In 1939, Abdul Hafiz joined the All-India Muslim League and became a founding secretary of its Sylhet branch in 1941. He worked alongside his uncle Minister Abdul Hamid, Khan Bahadur Modabbir Husayn Chowdhury, Minister Munawwar Ali of Sunamganj, Minister Abdul Matin Chaudhary, Haji Usman Mia Merchant and Haji Wasif Ullah. In the lead-up to the 1947 Sylhet referendum, he became the general secretary of the Referendum Board that was in charge of the referendum for Muslim League. Among his efforts was inviting Sahul Usmani from Bihar to give a pro-partition speech to the masses in Sylhet, as well as assisting the Radcliffe Boundary Commission.

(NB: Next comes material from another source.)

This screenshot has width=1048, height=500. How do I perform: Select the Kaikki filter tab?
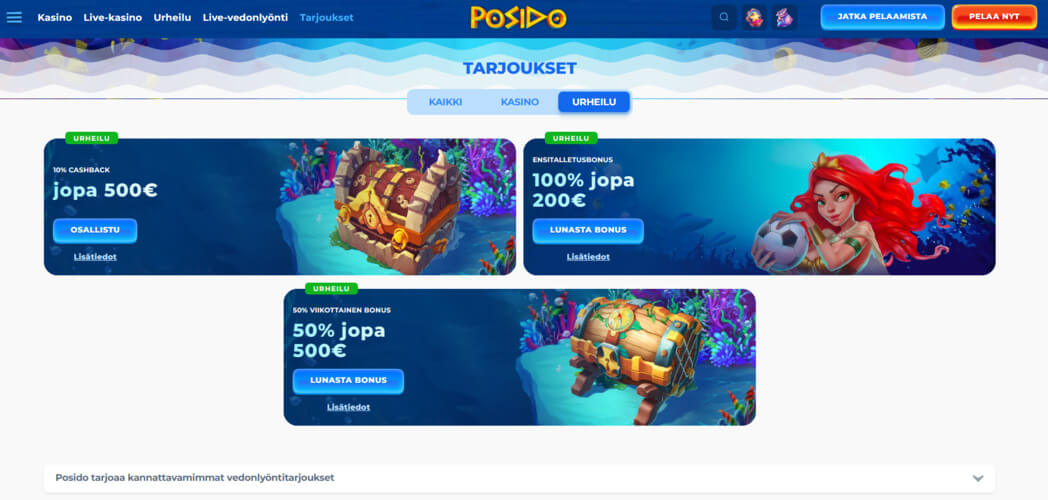(445, 102)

Shortly after the independence of Pakistan, Bengali language movement started. In 1948, Abdul Hafiz presided over the largest public meeting in Sylhet in support of the language protestors at Gobind Park (currently Hasan Market, Sylhet) despite being a Muslim League leader. His wife, Syeda Shahar Banu, was one of the leading women organizers of the movement. Abdul Hafiz disassociated himself from the Muslim League in 1952, and began to dedicated his life instead to education and social welfare.

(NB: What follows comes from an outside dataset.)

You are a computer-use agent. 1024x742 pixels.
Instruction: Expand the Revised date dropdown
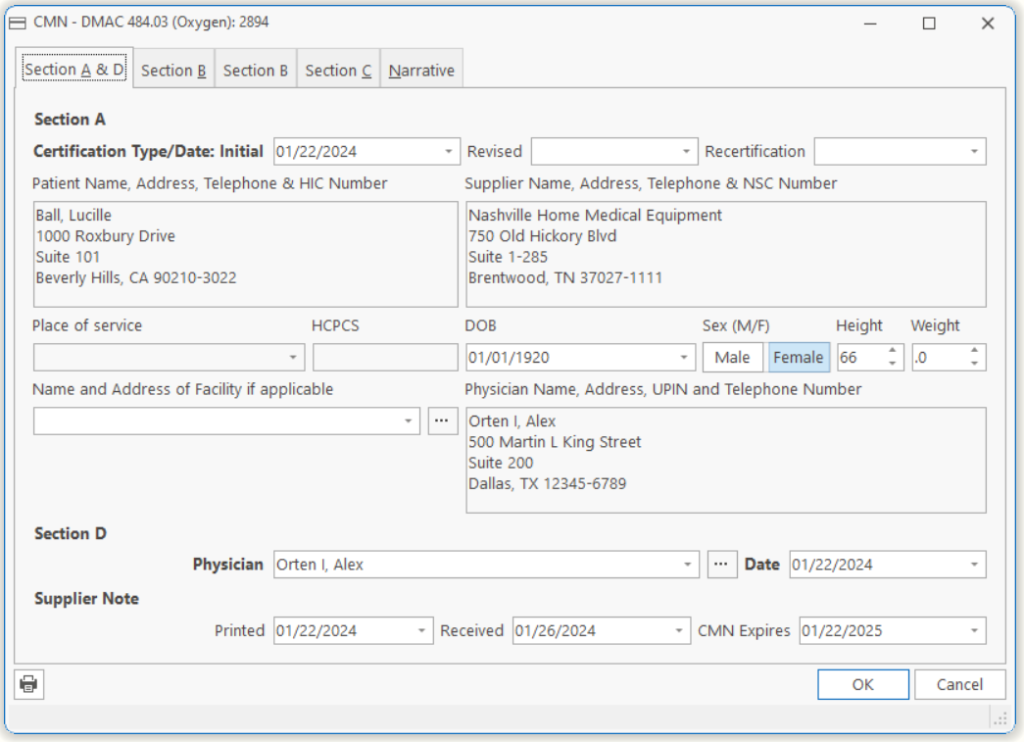[685, 152]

Abdul Hafiz worked with the Red Crescent and Sylhet Maternal Care Committee, and contributed to the establishment of a maternal care facility in Sylhet. The Shaheed Sulaiman Hall (former Jinnah Hall) was founded under his supervision. He was also involved in cooperative movements. He was the secretary of Sylhet Cooperative Central Bank Limited, president of Sylhet Cooperative Town Bank and member of Surma Valley Muslim Cooperative Jute Marketing Society. In 1951, he joined the Cooperative Seminar in Karachi. For over 30 years, he was president of Postal Department Union. He was made an Honorary Professor of the Madan Mohan College and the Sylhet Government Women's College. In 1968, Abdul Hafiz founded the Sylhet Law College and served as its principal until 1981.

== Death and legacy ==
Abu Ahmad Abdul Hafiz died in Bangladesh on 9 February 1985. During his birth centenary in 2000, his biography was published in the Bengali language. Within this, the award-winning Bengali poet, Dilwar Khan, dedicated the poem Nodir Uttoradhikare to him.
He had fourteen children in total including Professor Dr. Abu Ahmad Abdul Muhsi, Dr. AK Abdul Mubin and National Professor Dr. Shahla Khatun. His son, Abul Maal Abdul Muhith, was the former Finance Minister of Government of Bangladesh. Another son, Abul Kalam Abdul Momen, was the Minister of Foreign Affairs of Government of Bangladesh.